[[ DATASET RECORDS open ]]

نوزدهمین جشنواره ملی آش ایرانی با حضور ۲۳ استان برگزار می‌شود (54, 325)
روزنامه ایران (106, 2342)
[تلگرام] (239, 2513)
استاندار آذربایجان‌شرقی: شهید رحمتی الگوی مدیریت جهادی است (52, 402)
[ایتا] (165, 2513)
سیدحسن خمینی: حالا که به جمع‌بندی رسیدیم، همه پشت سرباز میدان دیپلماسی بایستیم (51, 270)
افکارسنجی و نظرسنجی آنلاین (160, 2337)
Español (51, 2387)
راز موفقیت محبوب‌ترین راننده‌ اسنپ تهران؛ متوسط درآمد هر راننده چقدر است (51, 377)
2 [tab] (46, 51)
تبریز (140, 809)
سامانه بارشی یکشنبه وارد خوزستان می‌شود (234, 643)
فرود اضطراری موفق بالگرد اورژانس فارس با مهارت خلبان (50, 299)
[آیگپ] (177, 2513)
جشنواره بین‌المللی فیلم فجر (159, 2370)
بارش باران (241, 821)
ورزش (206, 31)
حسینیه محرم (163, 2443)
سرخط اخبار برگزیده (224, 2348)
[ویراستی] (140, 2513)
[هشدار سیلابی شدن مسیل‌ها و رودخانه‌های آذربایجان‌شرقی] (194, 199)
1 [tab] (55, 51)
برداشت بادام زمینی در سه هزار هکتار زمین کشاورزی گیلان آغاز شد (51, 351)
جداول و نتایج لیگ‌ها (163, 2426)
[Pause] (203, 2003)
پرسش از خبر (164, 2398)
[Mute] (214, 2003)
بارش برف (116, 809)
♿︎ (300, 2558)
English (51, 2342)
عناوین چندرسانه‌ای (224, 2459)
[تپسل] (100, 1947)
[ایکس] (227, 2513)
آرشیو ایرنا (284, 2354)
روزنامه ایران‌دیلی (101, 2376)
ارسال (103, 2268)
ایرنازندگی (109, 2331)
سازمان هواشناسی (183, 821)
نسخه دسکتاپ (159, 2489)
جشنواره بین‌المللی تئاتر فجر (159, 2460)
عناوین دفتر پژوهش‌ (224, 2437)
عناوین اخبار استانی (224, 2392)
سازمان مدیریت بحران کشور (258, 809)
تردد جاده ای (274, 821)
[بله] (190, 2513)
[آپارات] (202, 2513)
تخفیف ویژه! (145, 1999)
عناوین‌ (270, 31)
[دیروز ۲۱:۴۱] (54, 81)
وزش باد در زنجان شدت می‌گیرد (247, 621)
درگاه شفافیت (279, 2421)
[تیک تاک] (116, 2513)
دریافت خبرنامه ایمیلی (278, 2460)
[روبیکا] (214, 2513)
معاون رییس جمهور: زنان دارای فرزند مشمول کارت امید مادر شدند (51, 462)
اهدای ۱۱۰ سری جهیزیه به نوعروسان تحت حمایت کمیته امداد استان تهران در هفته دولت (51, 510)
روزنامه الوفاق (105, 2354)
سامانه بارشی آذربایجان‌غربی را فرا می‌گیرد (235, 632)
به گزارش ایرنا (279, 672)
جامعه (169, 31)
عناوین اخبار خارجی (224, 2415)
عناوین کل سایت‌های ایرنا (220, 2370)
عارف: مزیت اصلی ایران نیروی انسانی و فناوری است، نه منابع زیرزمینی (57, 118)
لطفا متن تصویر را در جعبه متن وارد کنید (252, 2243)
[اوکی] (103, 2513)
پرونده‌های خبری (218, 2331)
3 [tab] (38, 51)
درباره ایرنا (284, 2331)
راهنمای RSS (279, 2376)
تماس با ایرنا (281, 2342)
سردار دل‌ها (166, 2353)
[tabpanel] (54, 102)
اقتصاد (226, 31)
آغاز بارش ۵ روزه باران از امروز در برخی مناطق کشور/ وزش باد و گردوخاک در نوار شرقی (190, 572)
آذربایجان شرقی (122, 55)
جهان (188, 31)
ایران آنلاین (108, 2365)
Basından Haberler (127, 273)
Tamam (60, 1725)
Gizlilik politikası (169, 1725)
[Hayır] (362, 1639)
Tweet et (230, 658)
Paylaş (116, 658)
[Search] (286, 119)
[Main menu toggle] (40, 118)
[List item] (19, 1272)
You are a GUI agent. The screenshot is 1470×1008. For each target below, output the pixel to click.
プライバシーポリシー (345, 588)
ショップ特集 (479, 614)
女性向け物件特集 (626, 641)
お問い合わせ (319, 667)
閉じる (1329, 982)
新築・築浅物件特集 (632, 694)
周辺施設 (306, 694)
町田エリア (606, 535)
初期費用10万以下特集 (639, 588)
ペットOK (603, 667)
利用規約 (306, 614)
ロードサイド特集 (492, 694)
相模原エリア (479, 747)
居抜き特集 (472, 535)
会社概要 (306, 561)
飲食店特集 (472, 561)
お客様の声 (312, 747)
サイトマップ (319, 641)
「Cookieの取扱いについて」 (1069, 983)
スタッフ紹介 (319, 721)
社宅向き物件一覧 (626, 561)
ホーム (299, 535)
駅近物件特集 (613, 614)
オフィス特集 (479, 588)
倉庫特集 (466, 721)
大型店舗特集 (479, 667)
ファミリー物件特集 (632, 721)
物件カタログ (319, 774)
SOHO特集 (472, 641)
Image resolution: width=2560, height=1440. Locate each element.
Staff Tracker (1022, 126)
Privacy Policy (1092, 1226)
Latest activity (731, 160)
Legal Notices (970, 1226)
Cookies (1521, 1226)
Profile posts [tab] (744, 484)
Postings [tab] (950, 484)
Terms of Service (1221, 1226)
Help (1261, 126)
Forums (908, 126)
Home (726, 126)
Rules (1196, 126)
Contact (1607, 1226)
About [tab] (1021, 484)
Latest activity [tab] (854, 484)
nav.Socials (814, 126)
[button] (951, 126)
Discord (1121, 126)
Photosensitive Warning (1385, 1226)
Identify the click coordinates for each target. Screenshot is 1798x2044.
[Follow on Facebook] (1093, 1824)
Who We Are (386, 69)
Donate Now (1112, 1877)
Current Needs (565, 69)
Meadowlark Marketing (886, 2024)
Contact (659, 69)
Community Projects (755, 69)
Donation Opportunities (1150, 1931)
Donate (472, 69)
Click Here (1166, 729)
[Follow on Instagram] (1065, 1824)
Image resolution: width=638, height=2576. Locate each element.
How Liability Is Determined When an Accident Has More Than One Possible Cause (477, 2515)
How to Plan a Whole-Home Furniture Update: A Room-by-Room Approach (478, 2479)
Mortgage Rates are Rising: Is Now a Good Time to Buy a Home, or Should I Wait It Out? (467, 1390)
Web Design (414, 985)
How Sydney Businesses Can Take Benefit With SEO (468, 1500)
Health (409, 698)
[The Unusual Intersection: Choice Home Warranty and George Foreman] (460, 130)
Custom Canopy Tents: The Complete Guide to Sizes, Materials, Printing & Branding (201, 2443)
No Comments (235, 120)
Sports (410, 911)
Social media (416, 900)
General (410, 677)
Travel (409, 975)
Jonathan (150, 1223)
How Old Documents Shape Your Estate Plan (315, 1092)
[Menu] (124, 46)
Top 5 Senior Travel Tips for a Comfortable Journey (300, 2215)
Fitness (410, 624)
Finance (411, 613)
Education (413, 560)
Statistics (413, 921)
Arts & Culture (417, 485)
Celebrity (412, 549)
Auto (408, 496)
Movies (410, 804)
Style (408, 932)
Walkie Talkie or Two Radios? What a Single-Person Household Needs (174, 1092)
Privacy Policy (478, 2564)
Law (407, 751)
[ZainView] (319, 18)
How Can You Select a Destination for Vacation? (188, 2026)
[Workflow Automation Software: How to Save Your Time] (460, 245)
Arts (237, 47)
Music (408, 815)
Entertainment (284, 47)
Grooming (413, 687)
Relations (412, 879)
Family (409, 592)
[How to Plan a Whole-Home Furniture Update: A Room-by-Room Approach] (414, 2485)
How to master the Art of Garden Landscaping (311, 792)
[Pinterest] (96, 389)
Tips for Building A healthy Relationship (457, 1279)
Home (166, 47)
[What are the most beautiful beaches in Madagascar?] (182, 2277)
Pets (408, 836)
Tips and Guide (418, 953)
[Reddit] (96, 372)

[[ DATASET RECORDS closed ]]

• TASK INSTRUCTIONS
Repeat verbatim the opening run of entries, ending with the line that contains "سیدحسن خمینی: حالا".

• COMPLETED EXERCISE
نوزدهمین جشنواره ملی آش ایرانی با حضور ۲۳ استان برگزار می‌شود (54, 325)
روزنامه ایران (106, 2342)
[تلگرام] (239, 2513)
استاندار آذربایجان‌شرقی: شهید رحمتی الگوی مدیریت جهادی است (52, 402)
[ایتا] (165, 2513)
سیدحسن خمینی: حالا که به جمع‌بندی رسیدیم، همه پشت سرباز میدان دیپلماسی بایستیم (51, 270)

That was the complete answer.